[Records excerpted from a collection]
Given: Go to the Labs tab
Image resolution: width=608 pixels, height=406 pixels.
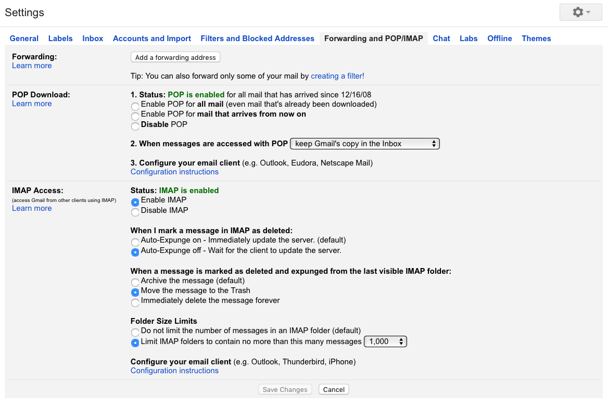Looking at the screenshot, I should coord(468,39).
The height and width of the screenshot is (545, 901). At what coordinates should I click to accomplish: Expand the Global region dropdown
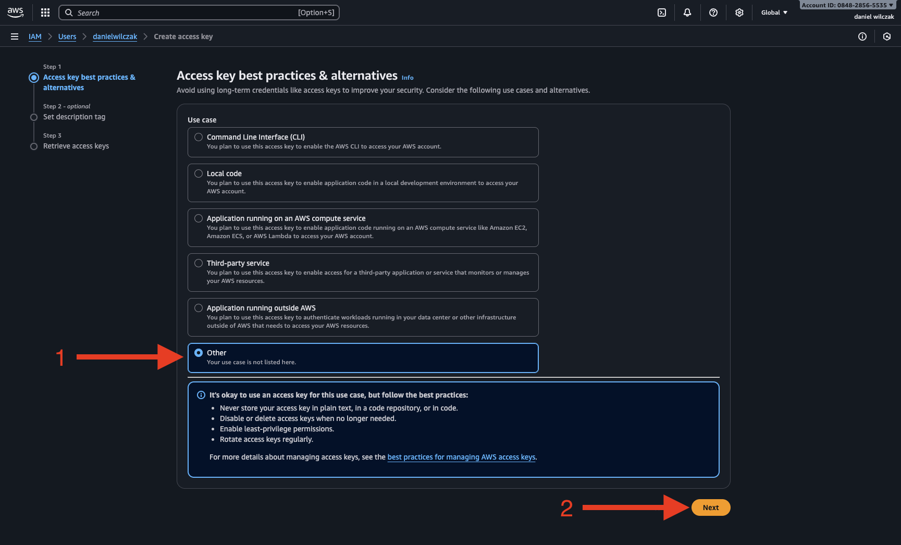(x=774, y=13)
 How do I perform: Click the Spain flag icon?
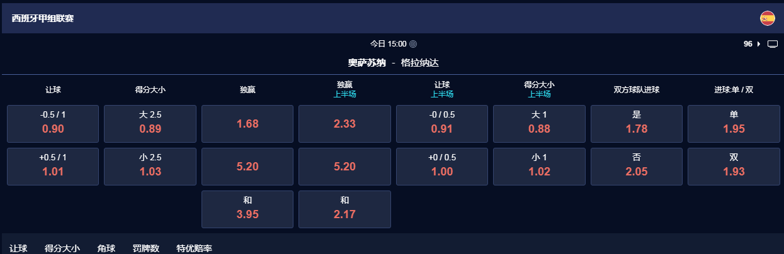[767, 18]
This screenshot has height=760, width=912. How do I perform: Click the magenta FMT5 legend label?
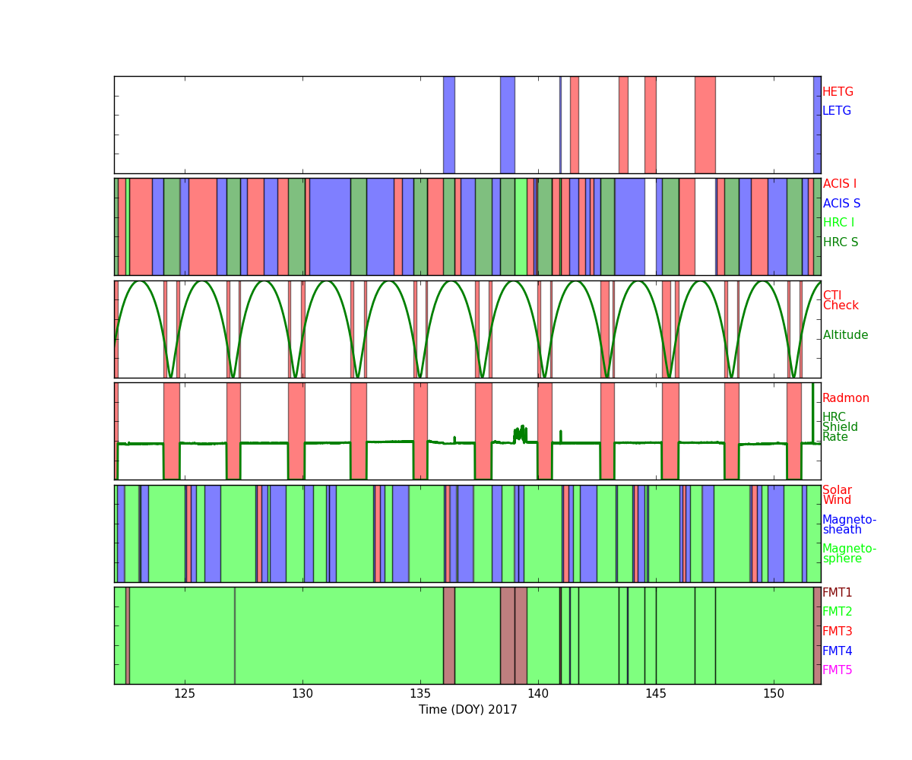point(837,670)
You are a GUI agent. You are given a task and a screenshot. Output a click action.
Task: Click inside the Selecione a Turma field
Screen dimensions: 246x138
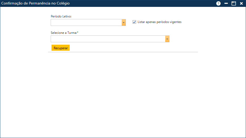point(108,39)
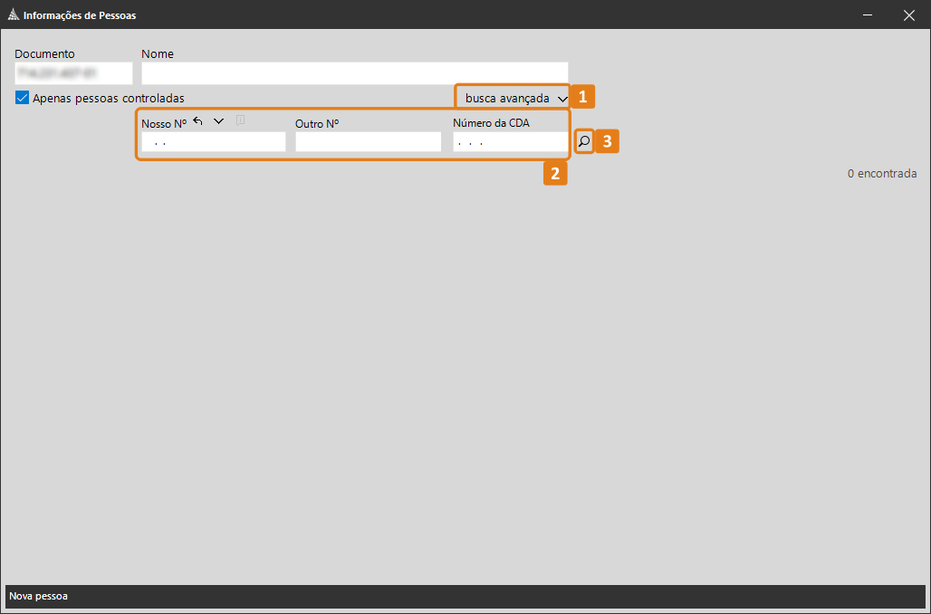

*EXERCISE OBJECTIVE*: Repeat the records above word for word, apart from the pictures.

*OUTPUT OF THE EXERCISE*:
Given: Go to the Labs tab
Image resolution: width=608 pixels, height=406 pixels.
Looking at the screenshot, I should coord(468,39).
The height and width of the screenshot is (545, 901). At what coordinates should I click to accomplish: Expand the Global region dropdown
(x=774, y=13)
 How do I perform: Click the Spain flag icon?
[767, 18]
This screenshot has height=760, width=912. How do I perform: Click the magenta FMT5 legend label?
point(837,670)
You are a GUI agent. You are given a task and a screenshot. Output a click action.
Task: Click inside the Selecione a Turma field
Screen dimensions: 246x138
point(108,39)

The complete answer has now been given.